• [Description of the task]
Print verbatim every line starting at the one that contains "Instruction: Click the" and ending at the final line of the records; include both endpoints.
[[ Materials provided open ]]
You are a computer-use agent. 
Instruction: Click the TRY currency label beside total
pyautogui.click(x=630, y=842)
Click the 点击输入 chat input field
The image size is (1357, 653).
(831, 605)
[[ Materials provided closed ]]
• [Result of this task]
Instruction: Click the TRY currency label beside total
pyautogui.click(x=630, y=842)
Click the 点击输入 chat input field
The image size is (1357, 653).
(831, 605)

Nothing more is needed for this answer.